Your objective:
Each line of the listing that includes the string "computer" needs to be located and copied.

Recorded data:
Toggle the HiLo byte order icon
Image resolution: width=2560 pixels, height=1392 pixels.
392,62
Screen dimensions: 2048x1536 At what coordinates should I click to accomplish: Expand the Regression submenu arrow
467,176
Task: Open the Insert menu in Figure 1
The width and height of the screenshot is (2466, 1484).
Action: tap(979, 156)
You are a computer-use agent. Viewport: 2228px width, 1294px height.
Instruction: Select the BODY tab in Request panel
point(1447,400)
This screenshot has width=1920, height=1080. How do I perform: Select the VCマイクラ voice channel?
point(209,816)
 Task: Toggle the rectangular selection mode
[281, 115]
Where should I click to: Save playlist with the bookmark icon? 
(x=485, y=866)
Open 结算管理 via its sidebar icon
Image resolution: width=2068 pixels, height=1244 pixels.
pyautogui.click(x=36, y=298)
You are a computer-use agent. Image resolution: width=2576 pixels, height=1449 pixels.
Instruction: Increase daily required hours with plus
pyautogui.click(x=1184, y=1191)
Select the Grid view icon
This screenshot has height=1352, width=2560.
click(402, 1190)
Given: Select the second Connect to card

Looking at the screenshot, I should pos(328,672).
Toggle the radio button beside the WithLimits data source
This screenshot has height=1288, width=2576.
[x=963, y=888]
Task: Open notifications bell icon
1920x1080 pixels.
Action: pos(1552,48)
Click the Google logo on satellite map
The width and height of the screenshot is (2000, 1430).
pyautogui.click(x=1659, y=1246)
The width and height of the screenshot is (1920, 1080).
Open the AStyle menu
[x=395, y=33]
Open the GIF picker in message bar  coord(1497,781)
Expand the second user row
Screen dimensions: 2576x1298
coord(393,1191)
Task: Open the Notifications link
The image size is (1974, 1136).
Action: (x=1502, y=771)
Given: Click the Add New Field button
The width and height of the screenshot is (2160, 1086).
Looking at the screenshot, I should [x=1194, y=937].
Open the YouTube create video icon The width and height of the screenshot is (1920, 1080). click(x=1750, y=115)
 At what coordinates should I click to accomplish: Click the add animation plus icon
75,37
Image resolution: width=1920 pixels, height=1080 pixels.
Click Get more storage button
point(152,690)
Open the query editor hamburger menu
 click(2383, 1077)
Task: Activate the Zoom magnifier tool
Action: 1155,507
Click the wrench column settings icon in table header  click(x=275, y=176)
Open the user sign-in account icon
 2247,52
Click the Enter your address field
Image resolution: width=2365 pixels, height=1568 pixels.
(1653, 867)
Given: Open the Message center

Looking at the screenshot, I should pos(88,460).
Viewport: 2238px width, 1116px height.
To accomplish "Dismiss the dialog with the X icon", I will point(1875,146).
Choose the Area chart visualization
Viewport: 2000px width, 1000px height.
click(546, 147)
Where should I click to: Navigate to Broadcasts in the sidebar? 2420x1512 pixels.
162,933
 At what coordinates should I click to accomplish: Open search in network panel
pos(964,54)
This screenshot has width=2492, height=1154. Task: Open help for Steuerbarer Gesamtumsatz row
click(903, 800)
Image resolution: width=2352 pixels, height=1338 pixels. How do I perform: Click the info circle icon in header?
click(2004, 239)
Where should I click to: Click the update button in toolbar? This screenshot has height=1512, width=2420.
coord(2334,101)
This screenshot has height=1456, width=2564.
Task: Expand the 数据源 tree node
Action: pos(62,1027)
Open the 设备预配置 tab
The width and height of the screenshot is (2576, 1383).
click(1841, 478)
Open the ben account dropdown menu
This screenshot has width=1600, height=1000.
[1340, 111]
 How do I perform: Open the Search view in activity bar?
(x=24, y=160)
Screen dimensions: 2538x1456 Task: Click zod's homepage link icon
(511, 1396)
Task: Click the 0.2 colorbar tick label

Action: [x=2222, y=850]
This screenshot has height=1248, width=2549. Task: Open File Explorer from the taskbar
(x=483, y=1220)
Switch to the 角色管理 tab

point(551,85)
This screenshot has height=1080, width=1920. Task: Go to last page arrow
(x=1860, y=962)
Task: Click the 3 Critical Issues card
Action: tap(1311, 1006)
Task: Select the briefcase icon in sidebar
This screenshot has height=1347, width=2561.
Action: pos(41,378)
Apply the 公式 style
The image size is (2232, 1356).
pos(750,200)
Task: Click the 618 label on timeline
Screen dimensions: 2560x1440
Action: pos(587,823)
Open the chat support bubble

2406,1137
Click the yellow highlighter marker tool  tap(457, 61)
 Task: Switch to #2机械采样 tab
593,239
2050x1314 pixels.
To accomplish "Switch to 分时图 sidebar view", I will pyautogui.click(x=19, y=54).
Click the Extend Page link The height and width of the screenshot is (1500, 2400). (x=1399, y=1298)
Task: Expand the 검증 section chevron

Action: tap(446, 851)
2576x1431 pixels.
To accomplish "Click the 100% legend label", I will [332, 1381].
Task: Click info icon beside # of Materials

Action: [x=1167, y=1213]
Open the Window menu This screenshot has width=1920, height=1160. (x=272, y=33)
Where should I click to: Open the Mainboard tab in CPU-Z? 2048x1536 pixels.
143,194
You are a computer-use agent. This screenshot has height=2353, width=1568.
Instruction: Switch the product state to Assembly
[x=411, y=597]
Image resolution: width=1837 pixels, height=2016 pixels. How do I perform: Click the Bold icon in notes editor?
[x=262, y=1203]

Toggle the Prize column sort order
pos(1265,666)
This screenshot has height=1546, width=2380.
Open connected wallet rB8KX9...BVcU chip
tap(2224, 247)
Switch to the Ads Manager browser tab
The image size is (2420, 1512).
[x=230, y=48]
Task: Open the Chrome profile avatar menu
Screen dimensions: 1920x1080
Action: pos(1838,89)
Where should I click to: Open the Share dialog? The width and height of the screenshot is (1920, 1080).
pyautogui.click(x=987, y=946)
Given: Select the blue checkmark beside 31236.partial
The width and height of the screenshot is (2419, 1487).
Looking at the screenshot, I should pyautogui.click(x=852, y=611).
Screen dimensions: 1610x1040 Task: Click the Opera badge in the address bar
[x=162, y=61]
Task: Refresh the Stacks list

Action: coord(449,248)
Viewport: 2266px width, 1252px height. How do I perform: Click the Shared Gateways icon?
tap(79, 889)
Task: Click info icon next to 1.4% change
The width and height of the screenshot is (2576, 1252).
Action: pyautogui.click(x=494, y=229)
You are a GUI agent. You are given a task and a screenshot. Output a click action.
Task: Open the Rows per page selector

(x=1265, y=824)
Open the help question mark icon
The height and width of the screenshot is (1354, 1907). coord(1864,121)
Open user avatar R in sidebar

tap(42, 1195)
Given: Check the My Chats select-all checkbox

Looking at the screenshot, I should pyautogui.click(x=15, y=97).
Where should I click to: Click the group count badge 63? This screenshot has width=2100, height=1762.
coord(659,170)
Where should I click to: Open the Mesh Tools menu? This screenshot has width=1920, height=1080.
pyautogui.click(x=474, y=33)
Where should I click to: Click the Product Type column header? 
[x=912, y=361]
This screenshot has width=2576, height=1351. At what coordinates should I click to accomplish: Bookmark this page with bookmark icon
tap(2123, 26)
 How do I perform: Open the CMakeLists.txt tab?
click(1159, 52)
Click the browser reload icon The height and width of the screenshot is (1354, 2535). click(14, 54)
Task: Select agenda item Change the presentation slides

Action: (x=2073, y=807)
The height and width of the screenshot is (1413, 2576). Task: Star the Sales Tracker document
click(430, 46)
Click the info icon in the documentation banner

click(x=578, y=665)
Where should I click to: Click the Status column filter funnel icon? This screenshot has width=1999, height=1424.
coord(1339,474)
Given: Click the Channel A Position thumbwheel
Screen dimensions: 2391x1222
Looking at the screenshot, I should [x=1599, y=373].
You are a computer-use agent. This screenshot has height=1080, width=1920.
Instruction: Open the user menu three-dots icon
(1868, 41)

Result:
You are a computer-use agent. Viewport: 2228px width, 1294px height.
You are a computer-use agent. Image resolution: width=2576 pixels, height=1449 pixels.
You are a computer-use agent. This screenshot has height=2353, width=1568.
You are a computer-use agent. This screenshot has height=1080, width=1920.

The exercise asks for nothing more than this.